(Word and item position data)
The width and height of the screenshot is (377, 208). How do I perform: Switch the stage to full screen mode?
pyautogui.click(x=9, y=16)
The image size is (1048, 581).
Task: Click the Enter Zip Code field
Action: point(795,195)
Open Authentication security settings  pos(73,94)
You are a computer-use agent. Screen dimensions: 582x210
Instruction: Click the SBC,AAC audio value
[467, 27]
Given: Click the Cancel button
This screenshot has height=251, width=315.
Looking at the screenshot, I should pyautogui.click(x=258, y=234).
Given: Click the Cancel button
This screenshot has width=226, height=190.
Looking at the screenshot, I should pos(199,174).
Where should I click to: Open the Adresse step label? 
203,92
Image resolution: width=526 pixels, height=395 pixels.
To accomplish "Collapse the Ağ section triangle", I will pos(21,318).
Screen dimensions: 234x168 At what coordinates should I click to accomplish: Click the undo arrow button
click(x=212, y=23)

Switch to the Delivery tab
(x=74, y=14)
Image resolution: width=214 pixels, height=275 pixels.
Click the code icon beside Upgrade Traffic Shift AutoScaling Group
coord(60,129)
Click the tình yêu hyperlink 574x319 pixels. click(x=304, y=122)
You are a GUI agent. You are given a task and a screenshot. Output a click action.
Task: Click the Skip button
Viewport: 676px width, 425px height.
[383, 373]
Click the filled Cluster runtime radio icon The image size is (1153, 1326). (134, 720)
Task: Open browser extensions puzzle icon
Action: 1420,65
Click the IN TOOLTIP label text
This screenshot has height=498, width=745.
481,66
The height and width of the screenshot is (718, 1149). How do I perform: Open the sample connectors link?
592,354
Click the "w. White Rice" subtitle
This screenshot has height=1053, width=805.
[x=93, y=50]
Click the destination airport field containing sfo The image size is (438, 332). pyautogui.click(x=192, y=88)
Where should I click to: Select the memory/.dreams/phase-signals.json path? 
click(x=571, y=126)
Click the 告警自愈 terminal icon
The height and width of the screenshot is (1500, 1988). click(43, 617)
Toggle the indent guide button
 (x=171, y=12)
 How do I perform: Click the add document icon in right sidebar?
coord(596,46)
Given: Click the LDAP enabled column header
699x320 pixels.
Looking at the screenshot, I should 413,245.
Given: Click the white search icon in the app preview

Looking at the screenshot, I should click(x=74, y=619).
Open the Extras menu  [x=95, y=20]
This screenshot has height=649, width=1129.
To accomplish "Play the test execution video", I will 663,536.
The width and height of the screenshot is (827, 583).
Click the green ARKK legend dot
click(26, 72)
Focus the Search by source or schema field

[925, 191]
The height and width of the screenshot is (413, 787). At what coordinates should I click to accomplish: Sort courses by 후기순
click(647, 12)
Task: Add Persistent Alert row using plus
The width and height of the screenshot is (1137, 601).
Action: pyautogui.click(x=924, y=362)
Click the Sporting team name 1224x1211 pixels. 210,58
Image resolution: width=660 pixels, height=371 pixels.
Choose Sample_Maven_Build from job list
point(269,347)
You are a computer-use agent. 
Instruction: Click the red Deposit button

Problem statement:
Count the rows above that contain the string "Instruction", and reply with only the number.

Task answer:
2